A Driver of Innovation

A striking example of how collaboration can facilitate design innovation is Divergent Microfactories’ prototype supercar, Blade, which company CEO Kevin Czinger introduced at the O’Reilly Solid Conference 2015 in San Francisco in June. Blade, which features a 700-horsepower, bi-fuel engine that uses either compressed natural gas or gasoline, reportedly goes from 0 to 60 in two seconds and weighs about 1400 pounds. The prototype represents a new approach to auto manufacturing that radically reduces the amount of material, energy, and capital needed to build a car.

Divergent Microfactories has developed Blade, a lightweight prototype supercar that uses 3D printed aluminum joints to connect pieces of carbon fiber tubing to make up the chassis.
(Photo: Business Wire)

In a presentation at the Solid Conference, Czinger said that Blade’s key enabling technology is a “node,” a 3D printed aluminum alloy connector that joins aerospace-grade carbon fiber tubing into standardized building objects, which enable a small team to design and build car chassis ranging from two-seat sports cars to pickup trucks. Whereas traditional chassis can weigh over a thousand (1,000) pounds, Blade’s chassis weighs about 102 pounds—61 pounds of aluminum nodes, and 41 pounds of carbon fiber, Czinger said. The result of using 3D printed aluminum alloy to connect the larger, structural fiber of the chassis is that the chassis “requires dramatically less material and energy to produce,” he added.

In a Q&A following his presentation, Czinger talked about the role of collaboration in the development of the prototype supercar. It all began, he said, with his initial idea of combining the strength of 3D metal printing (“complexity is free,” he said) with aerospace-grade carbon fiber material for the chassis tubing. The first order of business was to design and test to make sure this was a real automotive application—not just another artisan application, he said—that was replicable and scalable.

“First, the engineering team came together and we did real physical testing and simulation, like you do in an automotive context, and then, from there, we brought in our designer,” Czinger told D2P. “Using the chassis structure in that way means that the body can be sculpted in any way you want because all of the structure is in the chassis itself, not in the body. So, literally, that body could have been made out of Spandex. At that point, we were one team. We were always all together, talking, solving problems, and collaborating as a small team.”

Czinger said that the model for his team’s collaboration was the late Clarence “Kelly” Johnson, the former Lockheed engineer and team leader of the Lockheed Martin Skunk Works (Advanced Development Programs) known for his contributions to the designs of the Lockheed U-2 and SR-71 Blackbird.

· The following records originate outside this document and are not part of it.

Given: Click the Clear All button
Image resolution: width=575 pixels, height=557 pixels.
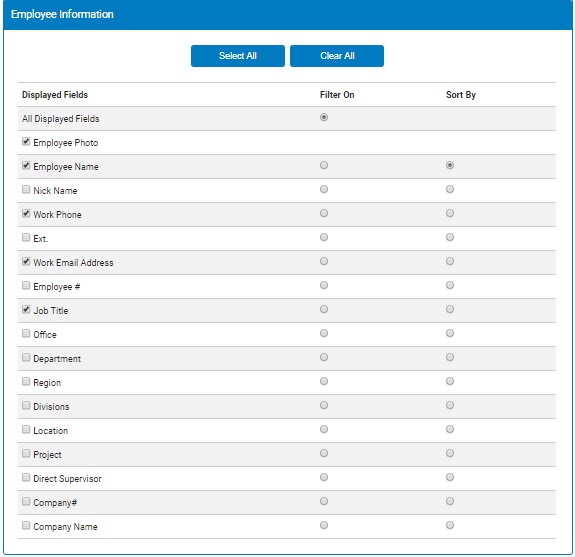Looking at the screenshot, I should [x=337, y=56].
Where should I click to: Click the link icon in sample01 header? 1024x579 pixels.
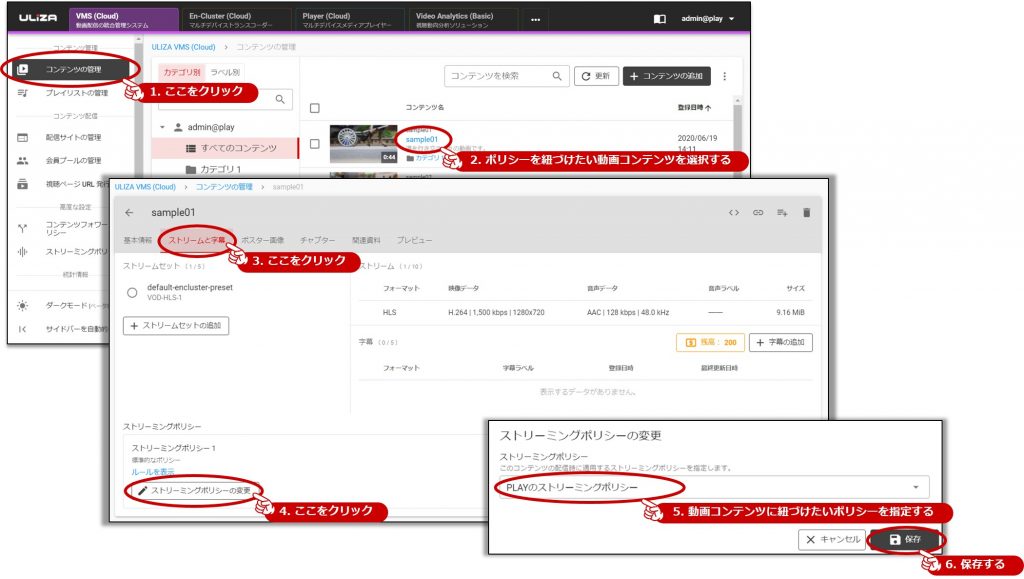point(759,213)
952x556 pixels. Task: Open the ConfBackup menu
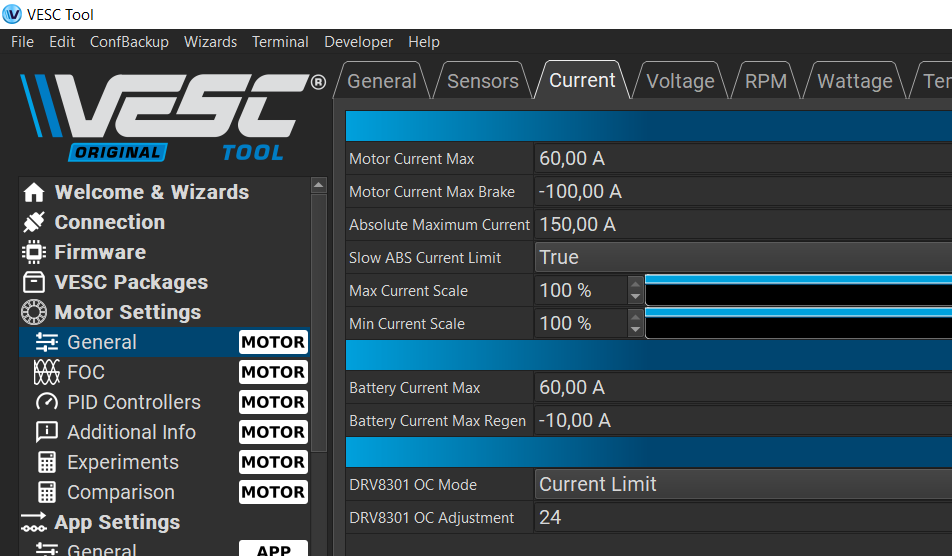(129, 42)
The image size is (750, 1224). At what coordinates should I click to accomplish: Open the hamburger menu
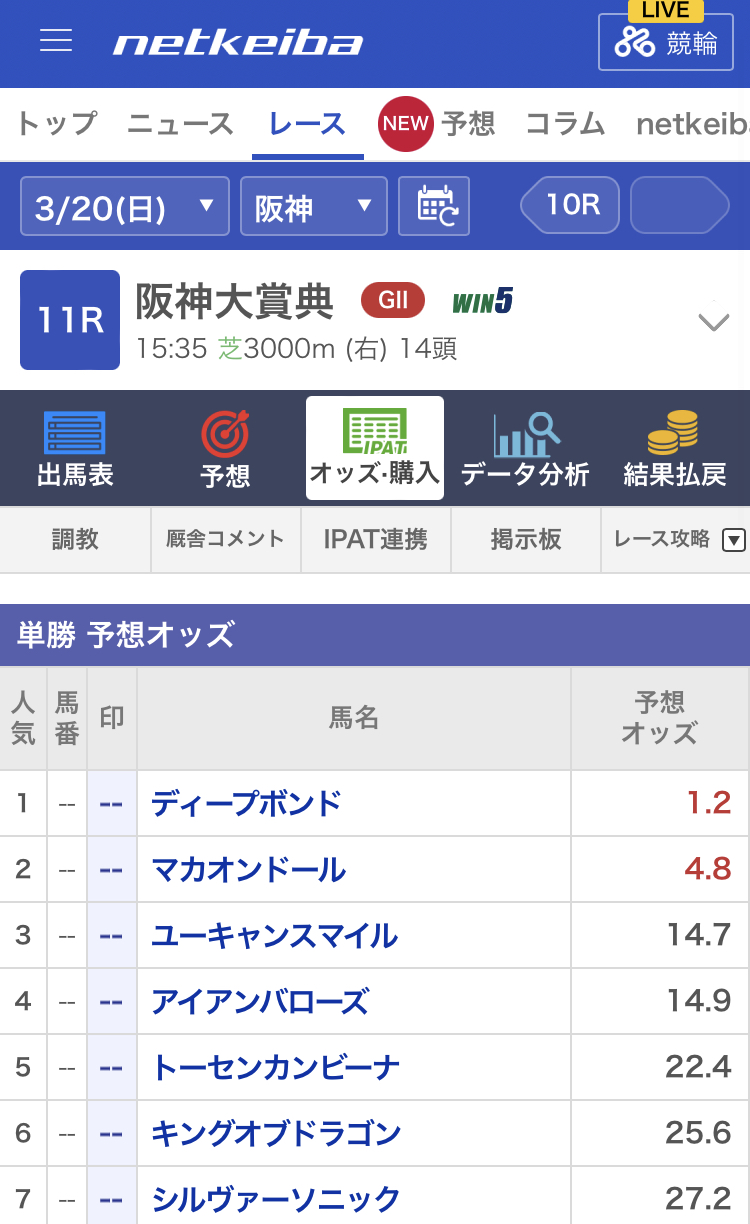pyautogui.click(x=56, y=41)
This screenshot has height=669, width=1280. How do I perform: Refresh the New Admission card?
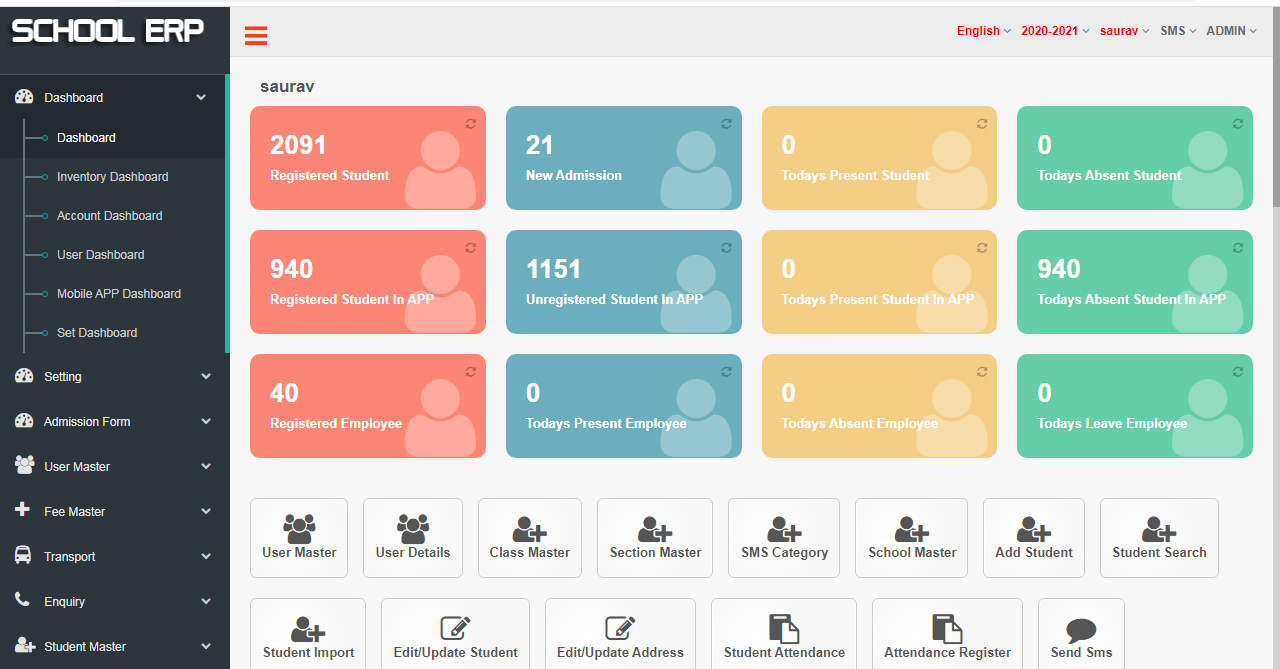coord(726,123)
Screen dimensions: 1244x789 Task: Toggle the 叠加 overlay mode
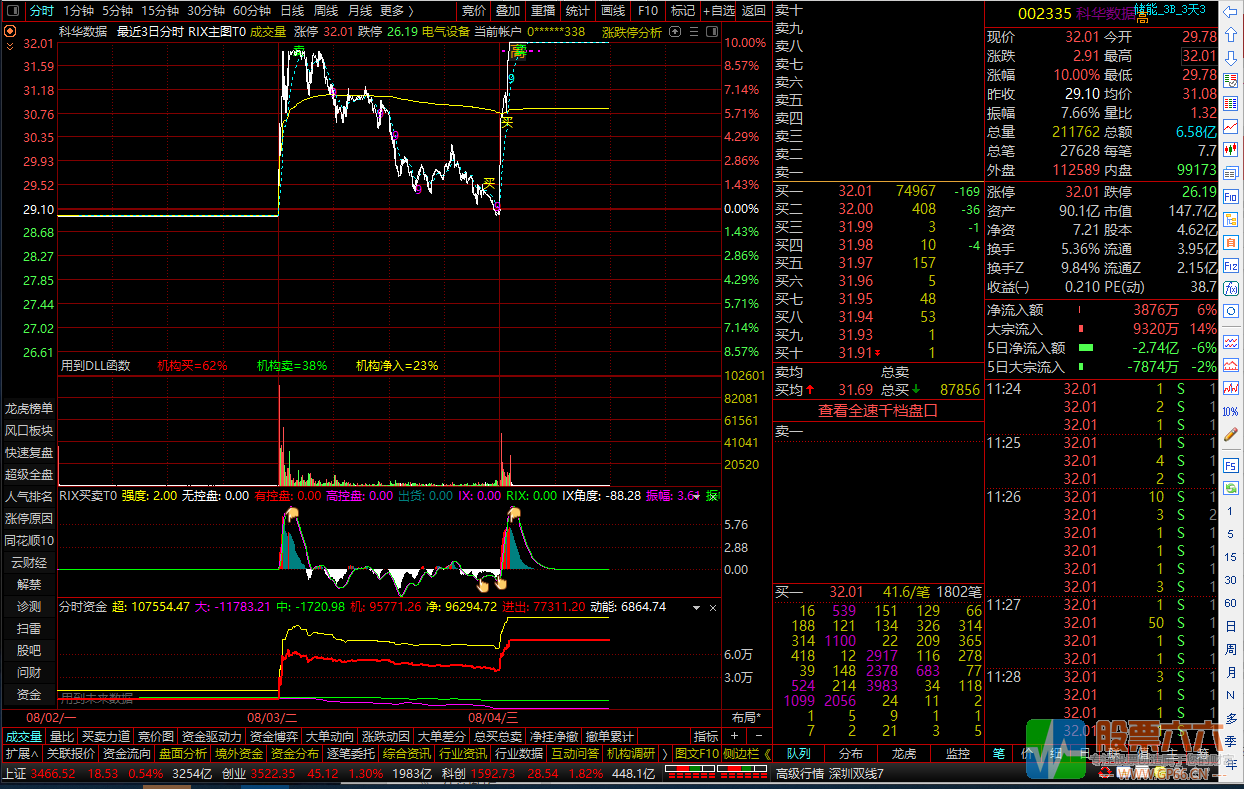click(508, 11)
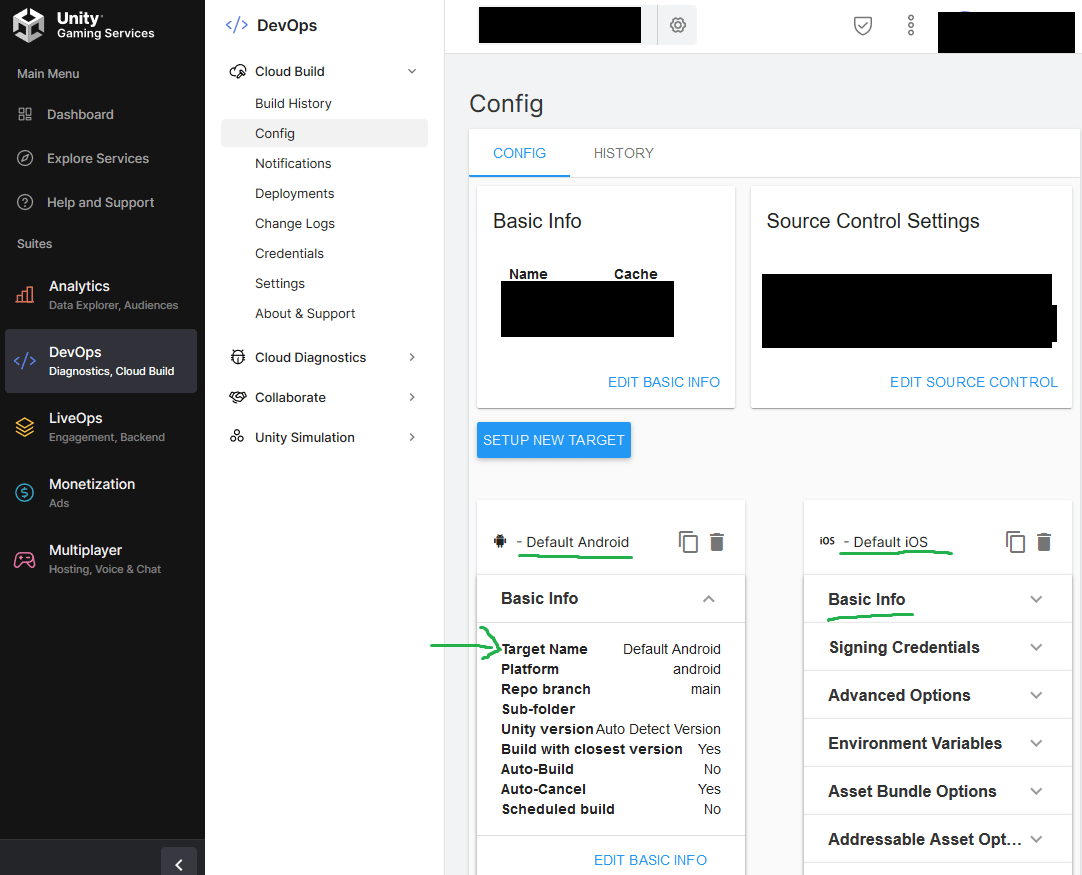The width and height of the screenshot is (1082, 875).
Task: Click EDIT SOURCE CONTROL link
Action: (973, 381)

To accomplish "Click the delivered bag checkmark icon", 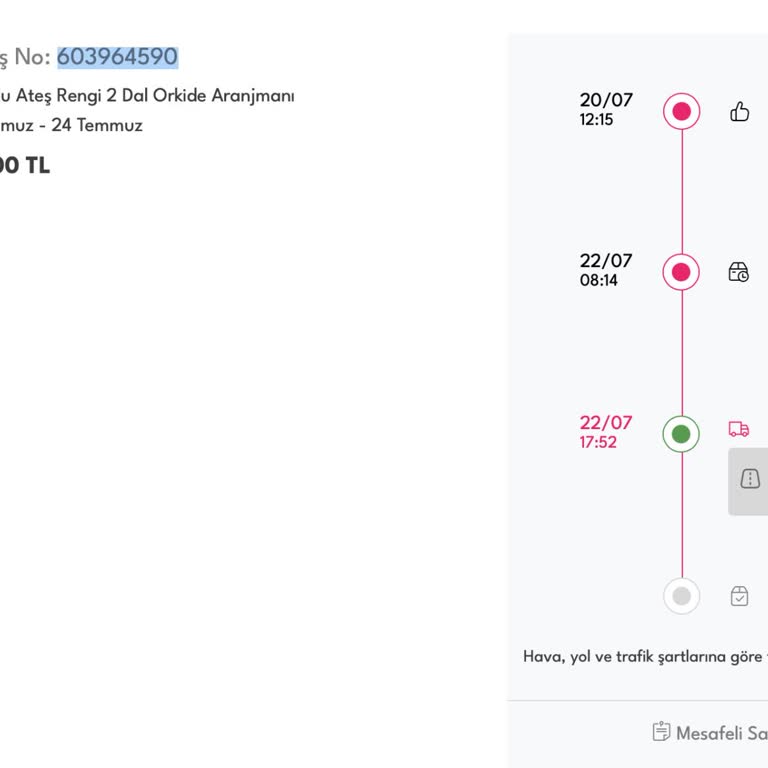I will point(739,596).
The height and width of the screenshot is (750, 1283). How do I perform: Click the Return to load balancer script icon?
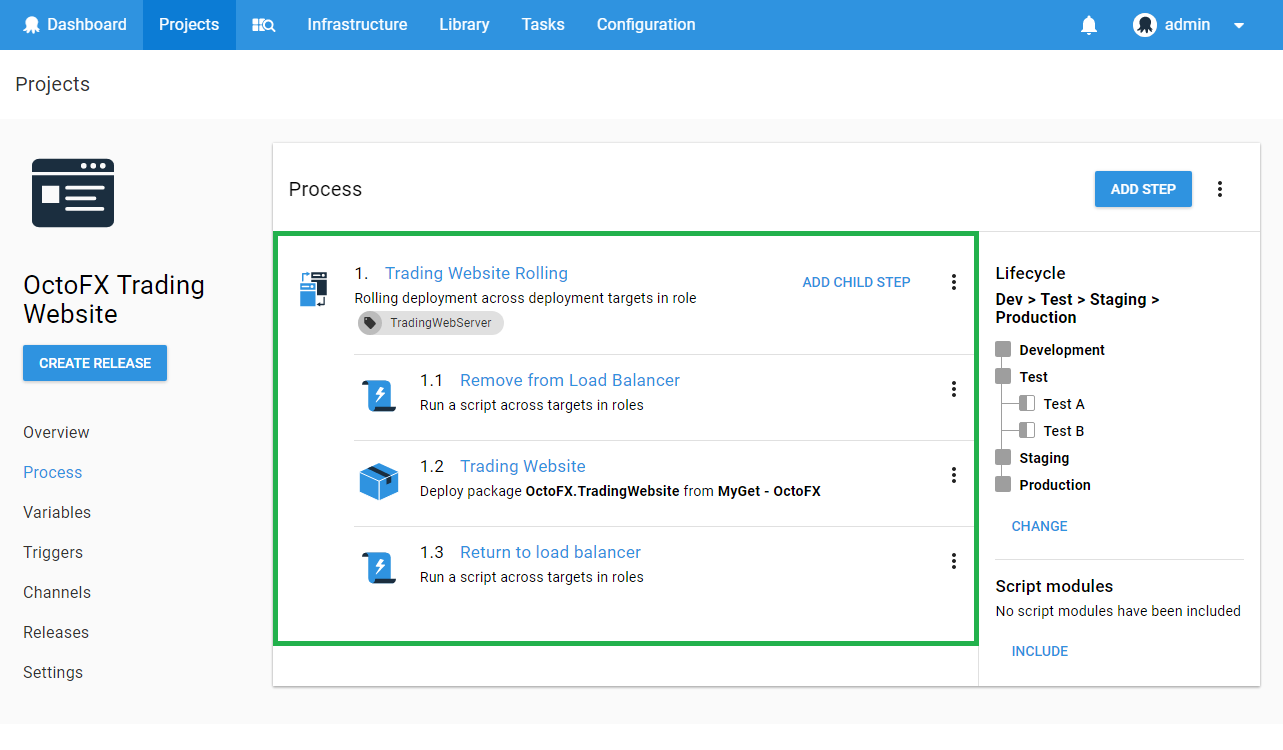[379, 567]
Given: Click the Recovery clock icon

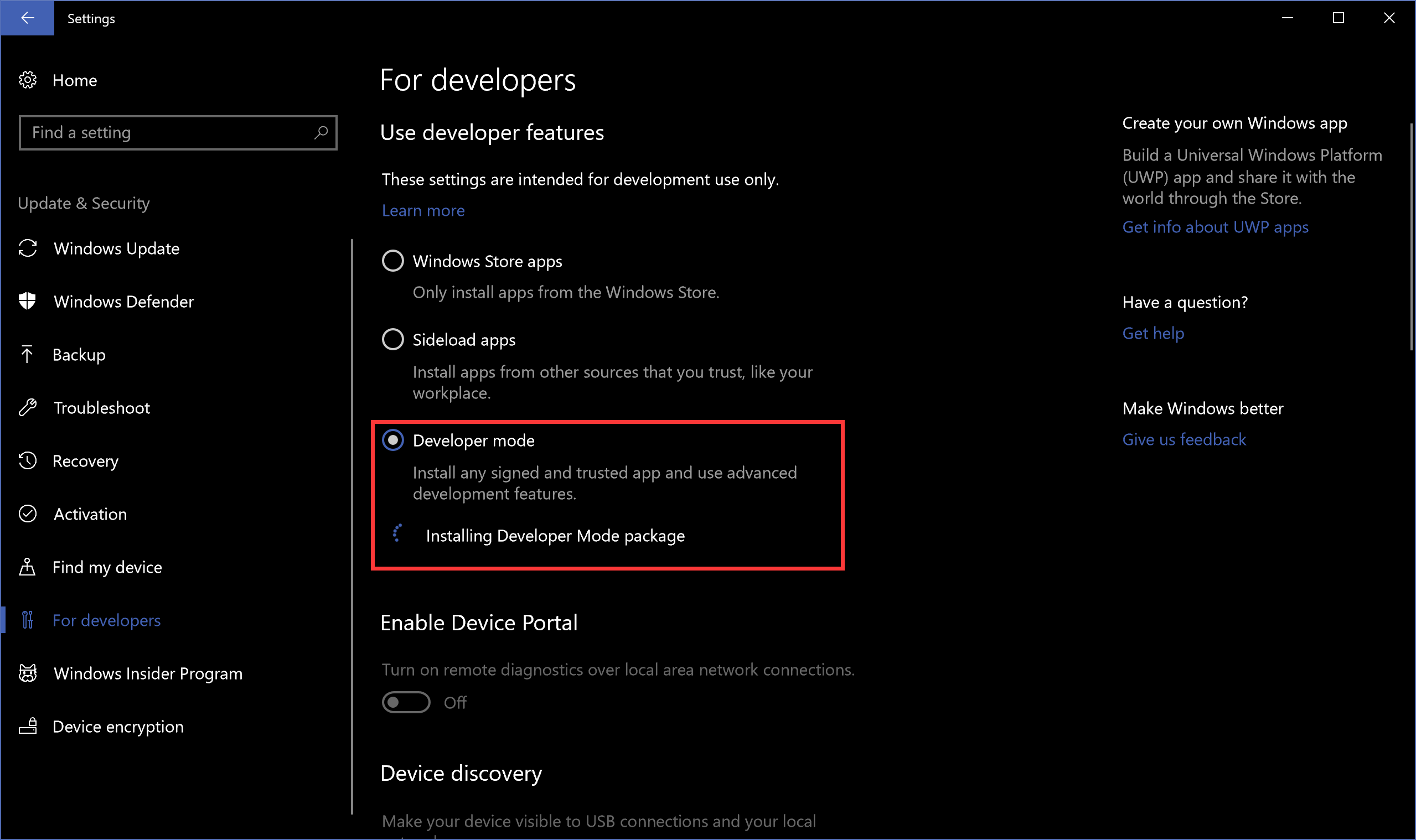Looking at the screenshot, I should (x=28, y=461).
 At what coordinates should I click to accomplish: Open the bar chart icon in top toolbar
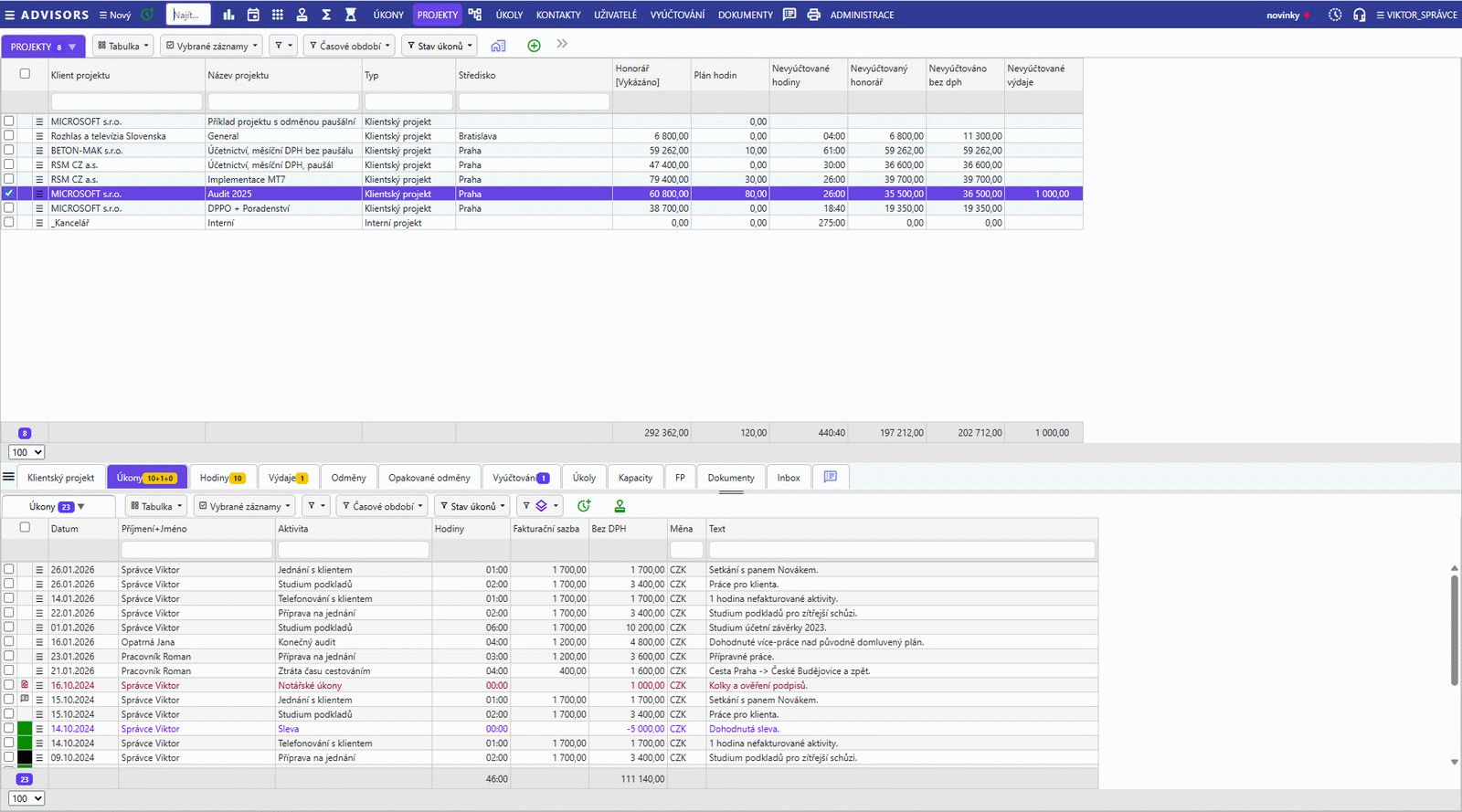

“He had a set of principles of how, with a team of 20 to 30 people, you could basically design the most complex plane in the world,” Czinger said. “What they did is, during the Cold War, I think, in literally a month’s period of time, a team of about 20 people designed the U-2 and, within a year, put it into production. And he created a set of principles that basically said, ‘If you have people who are willing to collaborate, and be cross functional, and learn from one another, then that’s a know-how multiplier.’ You’re basically adding know-how so that in the end, the result is much greater than individual know-how that people have from hiving off into different function groups.”

Czinger said that Divergent Microfactories’ goal is to use the know-how learned from the prototype car to make the first scalable microfactory platform, standardize it as a manufacturing platform, and then transfer that know-how by turning over and licensing it to other teams, which could be anywhere in the world.

“Once that happens, they’re like, ‘we not only have the node, but each of those nodes is a part of a node in a network, generating information,’” Czinger said. “All that innovation gets shared, which is why we’re calling it ‘Divergent.’ So you diverge in your innovation, you share, new ideas emerge, get assimilated into the system, and then you go through the process again at a much higher rate of innovation.”

Collaborating for Part Quality and Cost Reduction

Collaboration between product manufacturers and their suppliers isn’t exactly a new phenomenon. But as they see the advantages that can be gained through collaborative partnerships, product manufacturers are increasingly looking to engage with companies that can function more as active, collaborative “partners” in their customers' success, as opposed to just “suppliers” of parts or services. Companies with strong problem-solving skills, including the ability to listen carefully, communicate effectively, and truly understand customer needs and requirements, are in particularly high demand.

Spokane Industries, headquartered in Spokane Valley, Washington, manufactures sand and investment castings for industries that include oil tool, mining, construction, military, marine, medical equipment, food processing, and pump and valve. The company’s capabilities in both sand and investment casting allow Spokane to satisfy customer needs ranging from very small, finely-detailed investment cast parts to large sand castings up to 5500 pounds. When using investment casting, Spokane is able to produce parts ranging in weight from just ounces up to 100 pounds.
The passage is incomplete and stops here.